The King Must Die, by Mary Renault
Mary Renault is a master. This historicized novelization of the myth of Theseus is infused at every turn with her deep knowledge of the ancient Mediterranean world. It perfectly balances the foreignness of the past with the universality of human experience. Historical fiction at its finest.
Life and Times of Frederick Douglass, by Frederick Douglass
I have thought of this book often since I read it. It is the third and last of Frederick Douglass’ autobiographical works, revised in 1892, three years before his death. Douglass’ life and accomplishments are, of course, astounding, and his prose is masterful. He is a model of the courage to risk everything for freedom, the passion to fight for justice and equity, and the strength to forgive even those who have harmed us most.
The only fault is Douglass’ meticulous effort to thank and acknowledge every abolitionist and freedom fighter he ever met, which results in long lists of names otherwise forgotten to history. Those aside, the writing is excellent, and this book is well worth the read.
Life’s Work: A Moral Argument for Choice, by Dr. Willie Parker
This is a must-read for all American Christians, and probably for most other Americans as well. Dr. Willie Parker is a Southern, African-American, Pentecostal Christian abortion provider—a unique perspective in a political landscape known for entrenched positions and hostility to productive discussion.
Dr. Parker argues from his life history and his Christian faith that access to safe abortions is a moral imperative in a loving and just society. It is precisely the Christian foundation for his beliefs and practice (often in the face of abuse and threats of violence) that makes this book so unusual and valuable. It defies the notion that Christianity can permit only one stance on reproductive rights, and I hope by the end readers will see that there is more to being truly pro-life than simply voting against abortion.

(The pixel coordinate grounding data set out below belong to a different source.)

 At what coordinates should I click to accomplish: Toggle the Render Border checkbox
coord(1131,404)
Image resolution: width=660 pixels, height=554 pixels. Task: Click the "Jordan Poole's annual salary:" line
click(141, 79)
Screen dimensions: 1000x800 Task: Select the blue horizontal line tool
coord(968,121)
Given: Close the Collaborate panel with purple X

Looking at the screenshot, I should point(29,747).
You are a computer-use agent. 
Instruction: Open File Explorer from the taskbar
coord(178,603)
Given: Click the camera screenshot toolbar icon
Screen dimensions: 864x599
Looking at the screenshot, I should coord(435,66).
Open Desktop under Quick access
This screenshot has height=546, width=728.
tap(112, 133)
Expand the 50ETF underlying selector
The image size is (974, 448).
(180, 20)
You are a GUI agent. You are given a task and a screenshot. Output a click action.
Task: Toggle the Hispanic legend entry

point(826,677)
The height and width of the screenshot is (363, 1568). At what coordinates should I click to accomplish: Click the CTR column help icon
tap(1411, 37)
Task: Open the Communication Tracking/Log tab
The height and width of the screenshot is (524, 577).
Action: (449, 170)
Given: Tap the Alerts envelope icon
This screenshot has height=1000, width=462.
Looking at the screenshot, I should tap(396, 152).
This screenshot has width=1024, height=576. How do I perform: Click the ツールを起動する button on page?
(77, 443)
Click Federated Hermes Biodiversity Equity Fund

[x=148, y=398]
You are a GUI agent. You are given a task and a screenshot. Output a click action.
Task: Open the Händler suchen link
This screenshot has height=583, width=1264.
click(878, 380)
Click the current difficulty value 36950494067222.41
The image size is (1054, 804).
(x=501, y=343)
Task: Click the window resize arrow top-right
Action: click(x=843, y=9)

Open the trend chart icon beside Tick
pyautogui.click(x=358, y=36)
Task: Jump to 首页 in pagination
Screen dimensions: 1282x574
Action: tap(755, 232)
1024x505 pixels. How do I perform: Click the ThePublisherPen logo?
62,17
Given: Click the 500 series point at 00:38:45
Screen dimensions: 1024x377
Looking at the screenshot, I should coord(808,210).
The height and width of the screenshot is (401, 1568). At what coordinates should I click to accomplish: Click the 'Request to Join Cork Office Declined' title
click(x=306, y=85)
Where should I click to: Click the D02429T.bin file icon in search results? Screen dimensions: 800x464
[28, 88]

Evil: Inside Human Violence and Cruelty, by Roy F. Baumeister
Probably the best book I’ve read on the dark side of human nature. Baumeister’s broad synthesis of the research debunks the common simplistic notion that only unusual, intrinsically bad people (i.e., “bad apples”) can commit acts of horrific violence. He also avoids the emerging popular view that these terrible deeds are primarily the product of external, situational factors (i.e., “bad barrels,” an approach typified by Philip Zimbardo in The Lucifer Effect, below).
Instead, Baumeister presents a complex interaction between individuals and their contexts. The seeds of evil are present in every person to a greater or lesser extent, but how they manifest depends greatly on the social and cultural context.
The theoretical backbone is strong, but it is still a 20-year-old book. I would love to see an updated second edition informed by more recent research and world events.
Constructing a Language: A Usage-Based Theory of Language Acquisition, by Michael Tomasello
This is a pretty dry, technical linguistics book, but I loved it so much. Tomasello blew my mind on nearly every page as he completely reconfigured the way I think about language and human interaction. If you are interested in fundamental aspects of what language is, how it works, and how we use it, I can’t recommend this book highly enough.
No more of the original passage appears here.